Rick Ross Masterminds A #3 Spot On ‘Hottest MCs’ List

MMG boss proved you can't hold him back as he dropped the acclaimed Rich Forever tape, a #1 album and a string of unstoppable features.

Maybe some were surprised in 2012 when MTV News named Rick Ross the “Hottest MC in the Game,” but Rozay has seemed ready for the honor since his very first album dropped in 2006.

On “Push It,” a single off of his Port of Miami album, Ross compared his rap rise not only to the fictional Scarface but also one of media’s biggest moguls. “Who would’ve thought that fat girl would grow into Oprah?/ Or that boy Rick Ross would be molding the culture,” the then-rookie rapper spit with a veteran’s confidence.

Over the course of the past year, the Maybach Music boss continued to curate rap, not only with his tunes, but with the all-star MMG fleet, and that’s why he’s been able to hold his top-5 position, landing at #3 on the “Hottest MCs in the Game VIII” list.

The Teflon Don’s 2012 impact has been undeniable. His DNA can be found in material by his MMG roster, including Meek Mill, Wale, French Montana and Gunplay, but he also penetrated Hollywood with his contribution to Quentin Tarantino’s “Django Unchained” soundtrack, “100 Black Coffins.”

HOT STREAK

Album: God Forgives, I Don’t, MMG’s Self Made Vol.2

Selected Mixtapes: Rich Forever, The Black Bar Mitzvah

Singles: “Diced Pineapples,” “Touch ‘N You”

Street Bangers: “Hold Me Back,” “So Sophisticated,” “3 Kings”

Key Guest Appearances: Usher’s “Lemme See,” French Montana’s “Pop That,” Ace Hood’s “Bugatti”

Meteoric Metrics: Rick Ross notched a #1 LP, earned a gold plaque and a Grammy nomination with God Forgives, I Don’t.

Business Ventures: Like a true boss, Rozay expanded his MMG roster by adding singer Omarion, Rockie Fresh and, in a joint deal with Bad Boy, French Montana. To top things off, Ross then announced that he’d moved his label from Warner Bros. to Atlantic. He also signed a lucrative endorsement deal with Reebok.

Tours: Recruiting Meek Mill and Wale, Rozay set out on the multi-city MMG Tour. Over the course of a year, the he also touched stages at Hot 97′s Summer Jam, Birthday Bash in Atlanta and Cali Christmas on the West Coast.

Monumental Moment: Rick Ross is no stranger to major headlines, but he dominated the news after he was shot at on January 28. Ross escaped the gunfire and soon got to work, making his impact felt on songs like Ace Hood’s “Bugatti” and Young Scooter’s “Columbia” remix.

Forecast: Later this year, Rozay aims to drop Mastermind, his fifth LP in as many years. While it’s still unclear where he’ll go sonically, given Ross’ track record, it’s not hard to imagine another #1 album and golden plaques for his walls.

“When you talk about some of these cats, it’s a quantity-versus-quality thing, and that’s not the case with Ross — he has both,” said MTV’s VP of Music & Talent Programming Strategy, Yomi Desalu. “Ross is out there putting in work.”
Not only did Rozay drop his gold-selling, #1 Billboard album God Forgives, I Don’t, he also rallied his Maybach Music troops to release the compilation Self Made, Vol. 2. Of course, who can forget that he gave out a pair of mixtapes for free: Rich Forever, at the top of 2012, and the jacking-for-beats-style tape The Black Bar Mitzvah, in October. Combine all of that with a string of features on hit records like Usher’s “Lemme See” and French Montana’s “Pop That” and it becomes increasingly difficult to deny the MMG mastermind.
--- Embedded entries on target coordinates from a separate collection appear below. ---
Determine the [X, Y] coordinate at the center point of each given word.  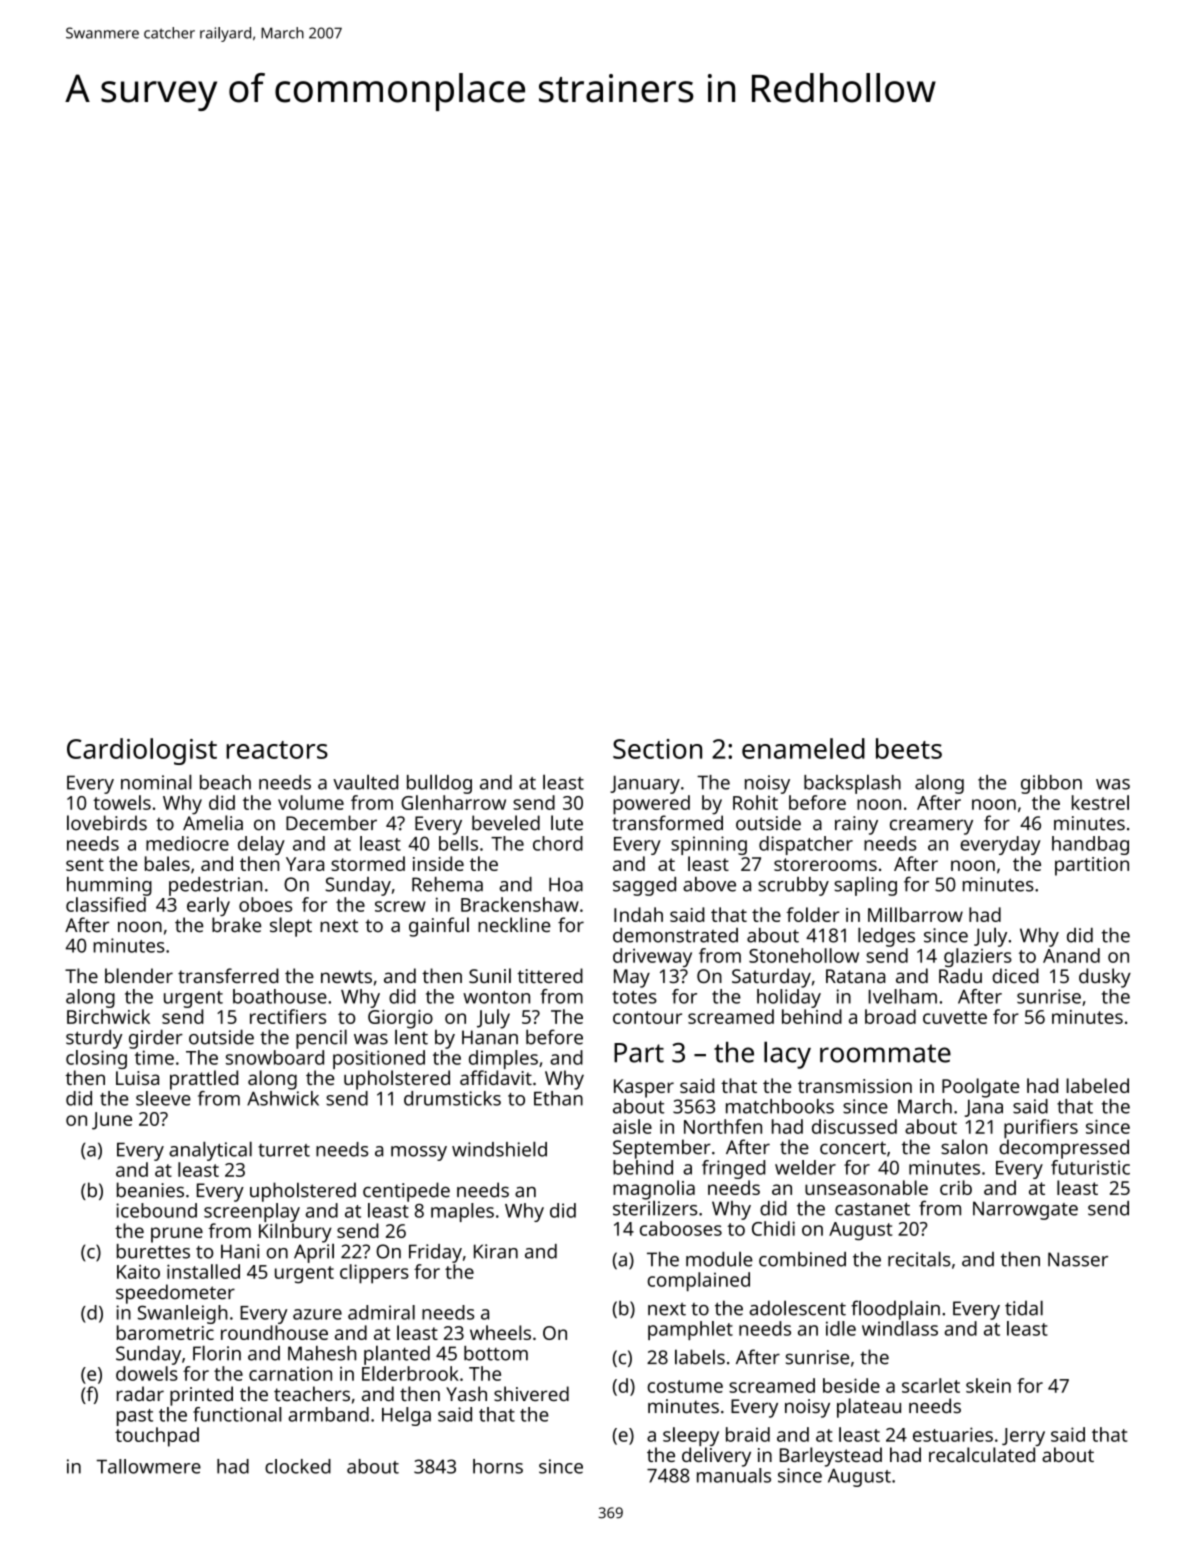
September [662, 1149]
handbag [1090, 845]
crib [956, 1187]
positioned [379, 1059]
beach [225, 782]
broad [890, 1016]
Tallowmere [149, 1466]
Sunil [490, 975]
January [645, 784]
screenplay [252, 1212]
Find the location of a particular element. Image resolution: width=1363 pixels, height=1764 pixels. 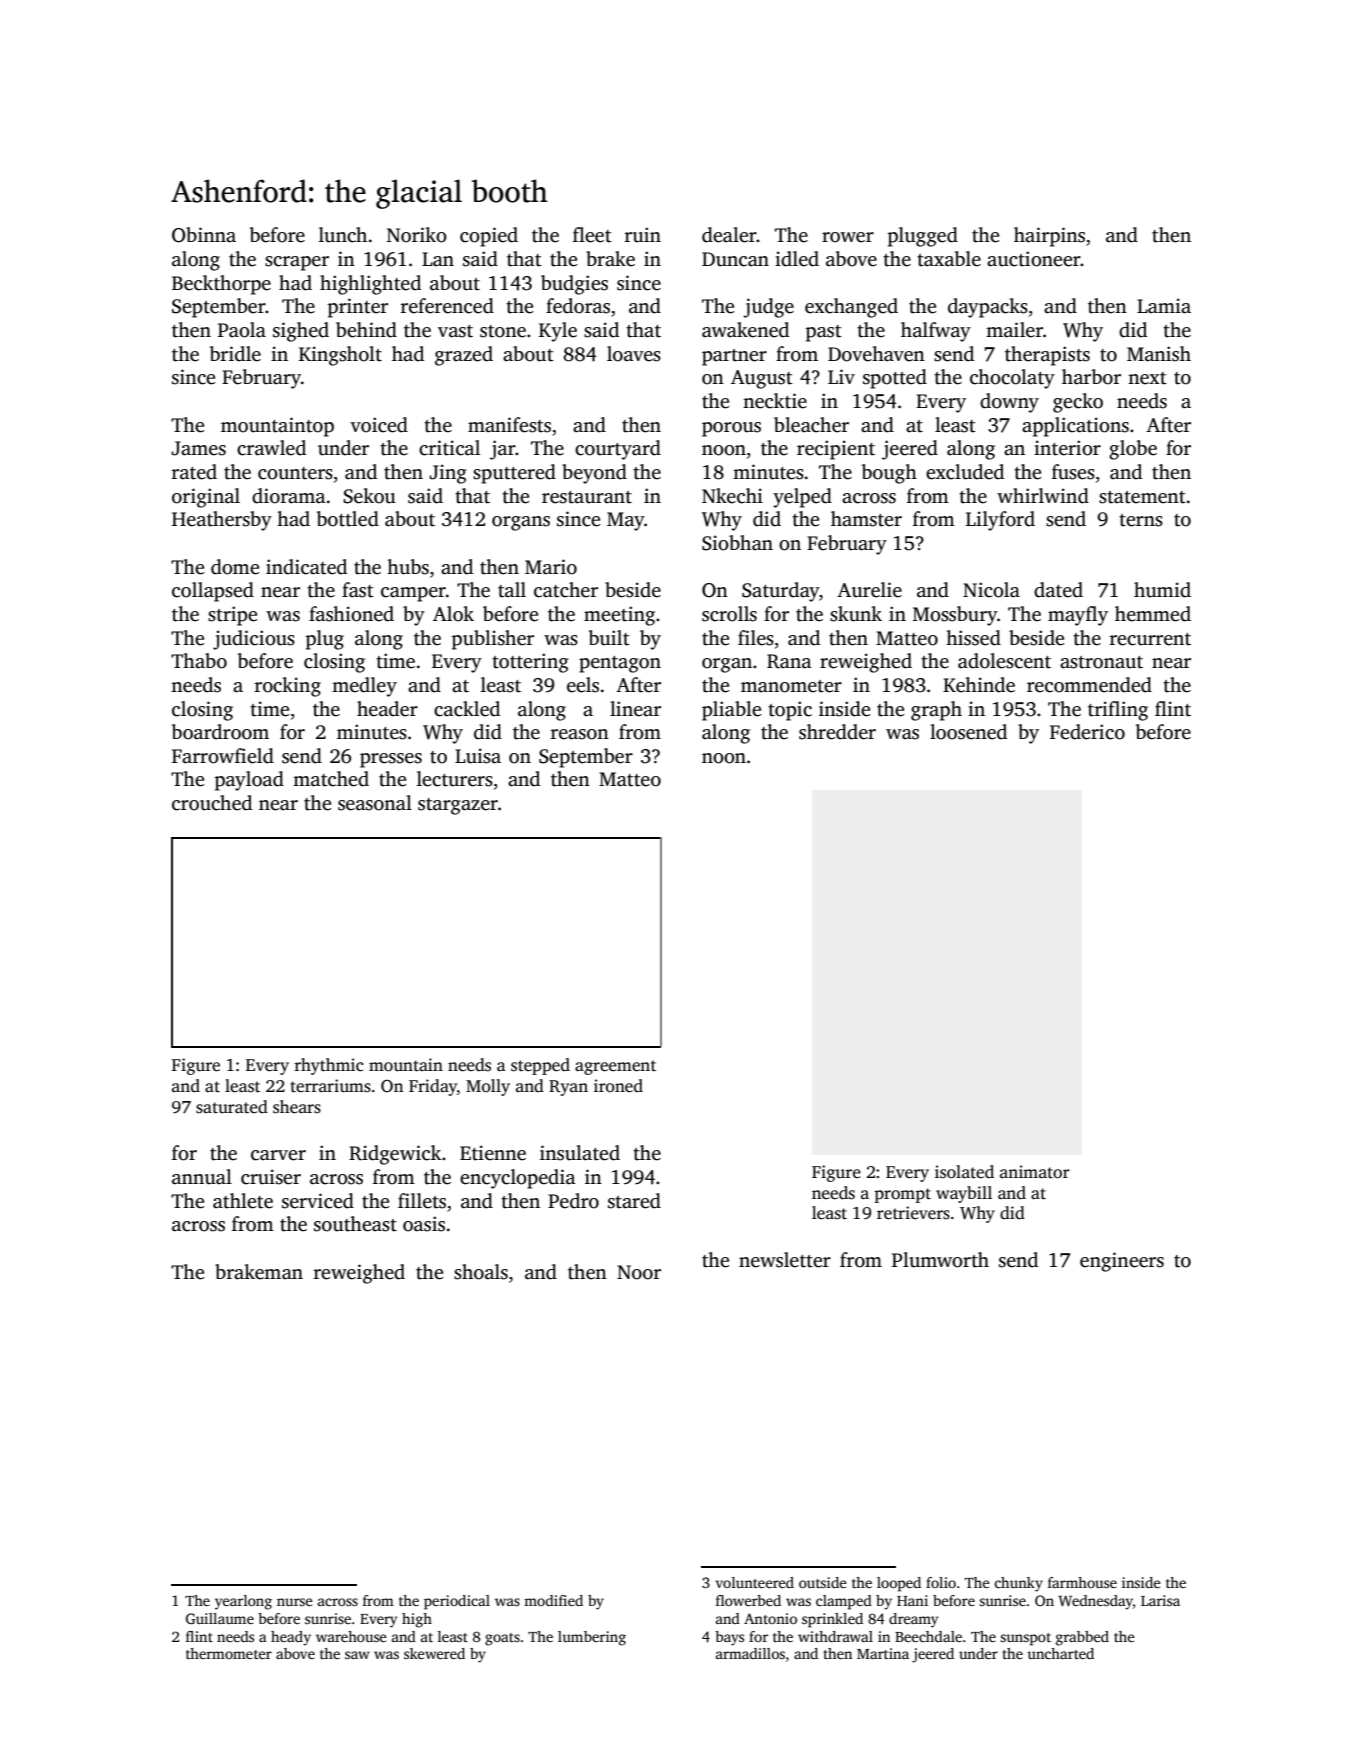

“We definitely saw these recent events where he found himself dodging bullets,” said MTV News Managing Editor Rebecca Thomas, referencing the January 28 drive-by shooting that targeted the Miami rapper. Acknowledging Ross’ “teflon” persona, she added, “I just kind of feel like the work really spoke for itself.”

The way MTV’s Hip-Hop Brain Trust sees it, Rick Ross had a shot at topping the Hottest MCs list again, but his biggest competition was … Rick Ross. “God Forgives, I Don’t didn’t quite live up to being the follow-up to Teflon Don’t, argued “Week in Jams” Story Producer Renaud Jean-Baptiste. “I think Teflon Don is a better project. He could’ve been #1 easily if he just took that music up another notch.”

Roundtable veteran Steven Roberts had no real knocks against Ross, but co-signed that this year, the Bawse was his own biggest competition. “I think the reason he is #3 is that there are two artists that have kind of put themselves out there a bit more and transcended,” he said. “I think Ross set a very high bar.”